Application Integration

Using OpenAPI Host, Tags, And Enum For The Discovery And Deliver Of Topical Data Streams

We use OpenAPI as the default specification that drives the Streamdata.io API Gallery. The popular API specification provides perfect machine-readable model that can be used to profile, browse, and search for APIs, going beyond just the title, description, or tags associated with an API, and allowing us to build indexes of the technical details of each API that is included. OpenAPI provides us with many ways in which we can document an API, but we find the host, tags, and enum for each API path to provide the most value when it comes to topical stream discovery.

Our gallery of APIs has over 10K individual API paths available, making it pretty daunting to find exactly the type of API you are needing. We use OpenAPI tags to help us define the over 400 API topics within the API Gallery, and the host to define the over 300 entities that drive the index of organizations behind the API catalog. Now we are also increasingly using the enumerated values to help us more precisely define the topic streaming opportunities available with each individual API path. Allowing us to define, and our customers to discover the data they are looking for in a growing sea of APIs that are emerging across the landscape.
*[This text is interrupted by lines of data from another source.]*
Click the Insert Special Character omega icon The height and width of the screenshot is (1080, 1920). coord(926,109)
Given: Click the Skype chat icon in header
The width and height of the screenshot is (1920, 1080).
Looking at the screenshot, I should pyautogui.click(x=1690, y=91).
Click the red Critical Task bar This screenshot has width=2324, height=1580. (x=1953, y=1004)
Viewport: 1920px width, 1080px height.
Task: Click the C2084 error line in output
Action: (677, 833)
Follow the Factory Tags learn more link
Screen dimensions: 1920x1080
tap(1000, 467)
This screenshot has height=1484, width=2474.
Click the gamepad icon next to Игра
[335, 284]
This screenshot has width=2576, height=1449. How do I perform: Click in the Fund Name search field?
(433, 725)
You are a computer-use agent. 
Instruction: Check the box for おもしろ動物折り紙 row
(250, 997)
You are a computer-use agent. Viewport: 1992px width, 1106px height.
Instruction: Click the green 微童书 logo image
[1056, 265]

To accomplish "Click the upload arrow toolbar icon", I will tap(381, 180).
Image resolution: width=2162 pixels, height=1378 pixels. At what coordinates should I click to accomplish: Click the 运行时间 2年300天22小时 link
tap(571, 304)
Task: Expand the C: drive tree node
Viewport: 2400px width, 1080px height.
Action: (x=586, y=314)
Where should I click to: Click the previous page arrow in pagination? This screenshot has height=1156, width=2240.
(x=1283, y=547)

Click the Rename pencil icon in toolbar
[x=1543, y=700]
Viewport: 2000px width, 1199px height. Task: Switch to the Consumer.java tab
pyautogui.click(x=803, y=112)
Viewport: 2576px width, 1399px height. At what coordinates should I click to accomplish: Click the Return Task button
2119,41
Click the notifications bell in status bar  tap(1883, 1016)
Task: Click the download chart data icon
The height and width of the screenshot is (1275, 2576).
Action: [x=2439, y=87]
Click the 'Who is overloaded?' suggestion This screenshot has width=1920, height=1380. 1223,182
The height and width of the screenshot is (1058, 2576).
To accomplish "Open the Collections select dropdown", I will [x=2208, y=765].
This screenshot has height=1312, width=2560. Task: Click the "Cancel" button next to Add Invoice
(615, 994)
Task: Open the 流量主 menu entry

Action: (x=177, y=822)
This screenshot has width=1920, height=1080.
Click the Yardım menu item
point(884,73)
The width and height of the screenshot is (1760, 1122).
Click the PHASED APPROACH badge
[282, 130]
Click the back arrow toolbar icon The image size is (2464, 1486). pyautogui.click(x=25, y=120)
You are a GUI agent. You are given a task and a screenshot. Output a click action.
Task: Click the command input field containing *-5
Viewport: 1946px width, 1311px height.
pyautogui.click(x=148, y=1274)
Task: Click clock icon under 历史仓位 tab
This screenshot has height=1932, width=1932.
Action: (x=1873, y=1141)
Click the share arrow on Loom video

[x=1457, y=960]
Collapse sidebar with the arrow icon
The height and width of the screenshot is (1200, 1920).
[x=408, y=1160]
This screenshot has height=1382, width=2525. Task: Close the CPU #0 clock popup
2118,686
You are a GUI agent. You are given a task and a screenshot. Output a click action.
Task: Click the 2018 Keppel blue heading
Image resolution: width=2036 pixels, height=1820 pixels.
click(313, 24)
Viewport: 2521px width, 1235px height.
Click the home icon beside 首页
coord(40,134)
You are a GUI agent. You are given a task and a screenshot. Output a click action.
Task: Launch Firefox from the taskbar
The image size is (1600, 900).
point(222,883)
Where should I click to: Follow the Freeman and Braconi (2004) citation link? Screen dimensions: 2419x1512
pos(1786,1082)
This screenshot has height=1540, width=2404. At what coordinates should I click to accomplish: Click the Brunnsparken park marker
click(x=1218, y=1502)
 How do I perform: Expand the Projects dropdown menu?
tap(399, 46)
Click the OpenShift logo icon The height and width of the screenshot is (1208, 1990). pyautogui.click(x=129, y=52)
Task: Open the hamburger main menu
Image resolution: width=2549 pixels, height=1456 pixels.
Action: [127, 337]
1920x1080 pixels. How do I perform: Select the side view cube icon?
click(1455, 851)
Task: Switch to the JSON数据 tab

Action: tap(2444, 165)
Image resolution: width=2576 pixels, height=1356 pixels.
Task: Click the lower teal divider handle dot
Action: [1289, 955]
An example of this can be found with the Stack Exchange API, which provides a question and answer platform, across a variety of sectors. The most notably is Stack Overflow, a popular QA site for developers. We have the Stack Exchange API profiled, with a very precise OpenAPI definition. We can take this definition and populate it with very precise sets of enumerators, which allow for the delivery of specific topical data streams using Streamdata.io. We take the host from the OpenAPI definition, along with the basepath, path, and enumerators like popular programming languages like Go or Node.jes, and turn them into valuable streams of data.

The OpenAPI definition gives us everything we need to create the streams, as well as to make it discoverable for a variety of topics. The Stack Exchange API Host, using the Question and Answer tags, combined with enumerators like Go, Node.js, Java, PHP, Python, and Ruby, delivers a pretty defined data stream, that can be used to tune into programming language conversations occurring across the Stack Overflow platform. For us, the OpenAPI definition is the discovery and the delivery of each topical data stream. Giving us a single definition we can use to profile the value an existing 3rd party API delivers, and publish it to a public or private API catalog for consumers to put to work across their operations.

This rich way of profiling APIs allows you to define your integrations using a machine-readable format, but it also allows you to discover the APIs you need. Having all the technical details of an API defined in this way, including the values you might use to make relevant API calls, provides a powerful engine for driving API discovery. Allowing you to find the APIs you need, and quickly make the calls to those APIs that will get you the data you need–enabling you to fire up precise data streams deployed using existing API infrastructure.